### EXTRACT
☆ ☆ ☆ ☆
Note: Some SQL dialects use WITH RECURSIVE, while others (like SQL Server) do not require the RECURSIVE keyword.

What are the `RANK()`, `DENSE_RANK()`, and `ROW_NUMBER()` window functions?

These are all window functions used for ranking rows, but they handle ties differently. Let's see them in action.

Scenario: Rank employees by salary within each department. Assume an Employees table with Name, Department, Salary.

Query:


SELECT
    Name,
    Department,
    Salary,
    RANK() OVER (PARTITION BY Department ORDER BY Salary DESC) as RankNum,
    DENSE_RANK() OVER (PARTITION BY Department ORDER BY Salary DESC) as DenseRankNum,
    ROW_NUMBER() OVER (PARTITION BY Department ORDER BY Salary DESC) as RowNum
FROM Employees;

Result: Let's look at the 'Sales' department from the results.

| Name    | Department | Salary | RankNum | DenseRankNum | RowNum |
|---------|------------|--------|---------|--------------|--------|
| Alice   | Sales      | 90000  | 1       | 1            | 1      |
| Bob     | Sales      | 85000  | 2       | 2            | 2      |
| Charlie | Sales      | 85000  | 2       | 2            | 3      |
| David   | Sales      | 70000  | 4       | 3            | 4      |

Explanation:

ROW_NUMBER(): Assigns a unique, sequential number to each row. It doesn't care about ties. (1, 2, 3, 4)
RANK(): Assigns the same rank to tied rows. It then skips the next rank(s). Notice how it goes from rank 2 to rank 4 because two employees are tied for 2nd place. (1, 2, 2, 4)
DENSE_RANK(): Also assigns the same rank to tied rows, but it does not skip any ranks. The next rank after the tie is 3. (1, 2, 2, 3)

What are the `LEAD()` and `LAG()` window functions?

LEAD() and LAG() are window functions that give you access to a row at a specific physical offset which comes before or after the current row.

LAG(): "Looks back" at the previous row.
LEAD(): "Looks forward" to the next row.

Scenario: For each sale, show the sale amount from the previous and next sale for that same customer. Assume a Sales table with Customer, SaleDate, SaleAmount.

Query:


SELECT
    Customer,
    SaleDate,
    SaleAmount,
    LAG(SaleAmount, 1, 0) OVER (PARTITION BY Customer ORDER BY SaleDate) as PreviousSale,
    LEAD(SaleAmount, 1, 0) OVER (PARTITION BY Customer ORDER BY SaleDate) as NextSale
FROM Sales;

The PARTITION BY clause treats each customer's sales history independently. The 1 is the offset (how many rows to look back/forward), and the 0 is the default value if no previous/next row exists.
☆ ☆ ☆ ☆
### AIM OF THE TASK
In the excerpt on SQL window functions, what does the 0 in LAG(SaleAmount, 1, 0) represent?
☆ ☆ ☆ ☆
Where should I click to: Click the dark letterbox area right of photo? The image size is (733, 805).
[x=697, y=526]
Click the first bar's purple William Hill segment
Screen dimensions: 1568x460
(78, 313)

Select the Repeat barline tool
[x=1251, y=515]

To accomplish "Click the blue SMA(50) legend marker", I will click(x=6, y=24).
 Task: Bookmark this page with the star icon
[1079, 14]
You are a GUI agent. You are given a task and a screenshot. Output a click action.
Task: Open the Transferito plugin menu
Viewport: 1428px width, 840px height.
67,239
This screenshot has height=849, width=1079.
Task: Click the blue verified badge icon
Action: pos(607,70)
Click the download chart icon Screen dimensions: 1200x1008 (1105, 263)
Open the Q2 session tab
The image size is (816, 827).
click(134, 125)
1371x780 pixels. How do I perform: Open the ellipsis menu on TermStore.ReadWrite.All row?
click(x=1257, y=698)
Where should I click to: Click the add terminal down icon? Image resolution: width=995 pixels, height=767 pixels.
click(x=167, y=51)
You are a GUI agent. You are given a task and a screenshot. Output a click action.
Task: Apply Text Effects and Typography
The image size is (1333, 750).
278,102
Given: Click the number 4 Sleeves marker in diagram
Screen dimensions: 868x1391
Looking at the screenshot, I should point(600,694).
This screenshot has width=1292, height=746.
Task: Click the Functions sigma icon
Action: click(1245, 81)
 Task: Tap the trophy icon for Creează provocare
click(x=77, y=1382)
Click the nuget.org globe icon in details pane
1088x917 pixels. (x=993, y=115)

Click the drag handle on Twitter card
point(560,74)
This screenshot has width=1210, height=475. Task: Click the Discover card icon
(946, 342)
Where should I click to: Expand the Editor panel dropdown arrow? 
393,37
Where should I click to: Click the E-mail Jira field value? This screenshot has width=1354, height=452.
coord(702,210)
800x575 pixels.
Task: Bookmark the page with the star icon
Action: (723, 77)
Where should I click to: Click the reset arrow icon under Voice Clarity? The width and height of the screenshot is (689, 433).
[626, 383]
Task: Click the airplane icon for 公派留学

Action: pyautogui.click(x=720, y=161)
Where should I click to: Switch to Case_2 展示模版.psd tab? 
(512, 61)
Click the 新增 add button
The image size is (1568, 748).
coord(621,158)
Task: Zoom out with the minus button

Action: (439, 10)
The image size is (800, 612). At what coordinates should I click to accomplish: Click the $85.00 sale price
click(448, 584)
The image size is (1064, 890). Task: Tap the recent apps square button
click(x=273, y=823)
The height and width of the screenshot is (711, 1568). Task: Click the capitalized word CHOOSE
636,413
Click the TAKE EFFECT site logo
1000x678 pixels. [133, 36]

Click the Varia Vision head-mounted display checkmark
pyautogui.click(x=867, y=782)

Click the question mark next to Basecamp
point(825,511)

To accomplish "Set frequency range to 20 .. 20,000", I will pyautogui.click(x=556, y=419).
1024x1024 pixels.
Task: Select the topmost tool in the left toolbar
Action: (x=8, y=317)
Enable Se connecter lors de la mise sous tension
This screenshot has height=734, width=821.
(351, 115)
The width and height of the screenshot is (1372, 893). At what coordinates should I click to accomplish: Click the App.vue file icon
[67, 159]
☆ ☆ ☆ ☆
### EXERCISE RESPONSE
It is the default value used if no previous or next row exists.